We were puzzled by the fact that Forrest Norrod SVP and general manager, Enterprise, embedded and semi-custom business group didn’t talk about ARM based server products.
AMD had a K12 ARM based SoC that it simply stopped mentioning a while ago. Back in late 2015 we wrote a piece stating that sources close to the matter claimed that Jim Keller, a chief architect of X86 Zen architecture was not a big fan of K12. Last year, AMD said that the focus is on the Zen core and that K12 will be delayed.
An AMD spokesperson has come back to us with an answer about its ARM strategy.
AMD confirmed that it remains a licensee of the ARM architecture and have an ARM CPU in our portfolio (Opteron A1100).

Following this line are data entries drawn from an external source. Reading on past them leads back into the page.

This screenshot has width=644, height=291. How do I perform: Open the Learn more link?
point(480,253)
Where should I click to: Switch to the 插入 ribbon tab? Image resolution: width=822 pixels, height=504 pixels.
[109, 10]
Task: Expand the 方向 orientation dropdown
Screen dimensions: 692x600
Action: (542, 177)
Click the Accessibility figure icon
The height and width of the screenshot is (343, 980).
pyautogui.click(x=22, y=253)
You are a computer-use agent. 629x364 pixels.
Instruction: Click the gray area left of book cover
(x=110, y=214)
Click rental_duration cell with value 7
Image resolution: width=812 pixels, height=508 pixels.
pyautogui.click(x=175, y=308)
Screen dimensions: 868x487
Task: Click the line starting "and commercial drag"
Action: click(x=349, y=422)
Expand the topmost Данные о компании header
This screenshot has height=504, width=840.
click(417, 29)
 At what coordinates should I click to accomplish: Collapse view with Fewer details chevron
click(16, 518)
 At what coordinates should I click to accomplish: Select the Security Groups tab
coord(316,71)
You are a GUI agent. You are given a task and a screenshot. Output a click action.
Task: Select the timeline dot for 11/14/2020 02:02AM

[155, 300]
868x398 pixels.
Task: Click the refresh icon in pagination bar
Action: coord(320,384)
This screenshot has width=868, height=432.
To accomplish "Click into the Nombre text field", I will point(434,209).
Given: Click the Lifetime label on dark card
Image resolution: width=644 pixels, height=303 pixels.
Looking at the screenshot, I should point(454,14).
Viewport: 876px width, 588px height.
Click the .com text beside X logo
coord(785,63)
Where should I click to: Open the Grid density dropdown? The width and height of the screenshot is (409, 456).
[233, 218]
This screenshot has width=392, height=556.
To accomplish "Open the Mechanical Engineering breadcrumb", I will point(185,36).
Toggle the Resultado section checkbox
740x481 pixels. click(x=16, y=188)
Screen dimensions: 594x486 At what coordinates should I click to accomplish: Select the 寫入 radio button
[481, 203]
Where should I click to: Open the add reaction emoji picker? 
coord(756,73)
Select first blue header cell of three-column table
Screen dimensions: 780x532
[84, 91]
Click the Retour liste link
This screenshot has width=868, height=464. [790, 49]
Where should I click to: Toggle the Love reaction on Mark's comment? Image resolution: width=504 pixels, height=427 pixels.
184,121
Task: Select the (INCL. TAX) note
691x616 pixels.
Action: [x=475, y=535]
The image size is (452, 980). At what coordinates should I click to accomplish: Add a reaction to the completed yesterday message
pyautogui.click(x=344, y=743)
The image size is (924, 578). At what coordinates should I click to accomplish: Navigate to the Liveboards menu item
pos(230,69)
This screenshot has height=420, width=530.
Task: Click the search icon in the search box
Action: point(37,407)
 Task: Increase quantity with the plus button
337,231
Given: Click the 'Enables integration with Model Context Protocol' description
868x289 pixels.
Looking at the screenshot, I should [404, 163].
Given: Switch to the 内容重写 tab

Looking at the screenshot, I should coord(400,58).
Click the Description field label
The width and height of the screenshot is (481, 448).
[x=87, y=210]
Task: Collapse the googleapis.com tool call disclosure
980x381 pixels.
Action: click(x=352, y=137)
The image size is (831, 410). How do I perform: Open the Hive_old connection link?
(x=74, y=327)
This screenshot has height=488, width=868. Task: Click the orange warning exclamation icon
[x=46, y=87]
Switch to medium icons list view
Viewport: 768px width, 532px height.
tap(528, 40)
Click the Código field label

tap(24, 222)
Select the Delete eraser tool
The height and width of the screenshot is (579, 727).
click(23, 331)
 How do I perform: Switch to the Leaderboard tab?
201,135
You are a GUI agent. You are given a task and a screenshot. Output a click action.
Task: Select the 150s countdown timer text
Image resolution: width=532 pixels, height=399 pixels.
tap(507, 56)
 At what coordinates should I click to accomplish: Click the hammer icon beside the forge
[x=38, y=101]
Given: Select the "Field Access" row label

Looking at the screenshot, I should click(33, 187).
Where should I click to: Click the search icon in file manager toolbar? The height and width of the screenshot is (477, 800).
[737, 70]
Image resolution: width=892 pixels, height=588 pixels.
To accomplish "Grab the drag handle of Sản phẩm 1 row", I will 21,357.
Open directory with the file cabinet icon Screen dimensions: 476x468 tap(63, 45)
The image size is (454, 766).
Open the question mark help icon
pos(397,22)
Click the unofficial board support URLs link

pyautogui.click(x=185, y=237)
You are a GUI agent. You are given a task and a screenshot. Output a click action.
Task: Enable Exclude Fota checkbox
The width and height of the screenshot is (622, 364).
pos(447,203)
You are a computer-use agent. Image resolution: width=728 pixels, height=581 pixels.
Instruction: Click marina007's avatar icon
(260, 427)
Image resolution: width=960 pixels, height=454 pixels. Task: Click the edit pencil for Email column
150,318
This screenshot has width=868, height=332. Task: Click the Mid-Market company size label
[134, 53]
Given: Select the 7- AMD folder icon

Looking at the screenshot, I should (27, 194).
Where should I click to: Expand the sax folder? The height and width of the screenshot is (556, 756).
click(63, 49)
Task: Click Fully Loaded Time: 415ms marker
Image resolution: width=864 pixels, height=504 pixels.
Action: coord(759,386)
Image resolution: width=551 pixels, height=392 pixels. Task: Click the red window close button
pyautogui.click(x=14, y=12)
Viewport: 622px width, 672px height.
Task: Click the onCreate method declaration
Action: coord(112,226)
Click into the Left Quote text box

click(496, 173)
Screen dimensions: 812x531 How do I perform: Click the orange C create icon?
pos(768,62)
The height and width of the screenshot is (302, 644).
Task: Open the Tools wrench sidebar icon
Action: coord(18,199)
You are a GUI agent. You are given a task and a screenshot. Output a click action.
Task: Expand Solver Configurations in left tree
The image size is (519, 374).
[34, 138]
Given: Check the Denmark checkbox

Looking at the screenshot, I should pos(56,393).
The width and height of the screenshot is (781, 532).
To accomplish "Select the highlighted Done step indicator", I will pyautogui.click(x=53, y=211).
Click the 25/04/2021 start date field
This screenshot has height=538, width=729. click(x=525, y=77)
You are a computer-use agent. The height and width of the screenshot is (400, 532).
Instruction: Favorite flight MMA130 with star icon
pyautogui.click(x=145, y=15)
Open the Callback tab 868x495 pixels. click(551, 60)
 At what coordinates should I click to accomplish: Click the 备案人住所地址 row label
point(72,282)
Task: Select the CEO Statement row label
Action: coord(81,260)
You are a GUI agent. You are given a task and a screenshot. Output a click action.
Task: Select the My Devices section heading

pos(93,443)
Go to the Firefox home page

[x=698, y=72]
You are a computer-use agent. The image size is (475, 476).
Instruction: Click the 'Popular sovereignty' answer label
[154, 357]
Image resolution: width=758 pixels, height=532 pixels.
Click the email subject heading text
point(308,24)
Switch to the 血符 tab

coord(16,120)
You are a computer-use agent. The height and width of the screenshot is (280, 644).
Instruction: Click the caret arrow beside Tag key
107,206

This processor used to be codenamed Project Seattle and didn’t really cause a lot of disturbance in the server market. It will continue to ship.
AMD also confirmed that the current focus this year is on the high-performance, Zen x86 architecture. This is no surprise as Forrest Norrod confirmed that Naples, now called the Epyc server products, will launch this year. Since we are at the end of May, we are quite sure that AMD plans to launch Epyc at some point in June, the last month of the quarter.
AMD also confirmed that it wants to focus on the launch of server and mobile products this year. It looks like that the server future is all Zen based, X86 at least for this year.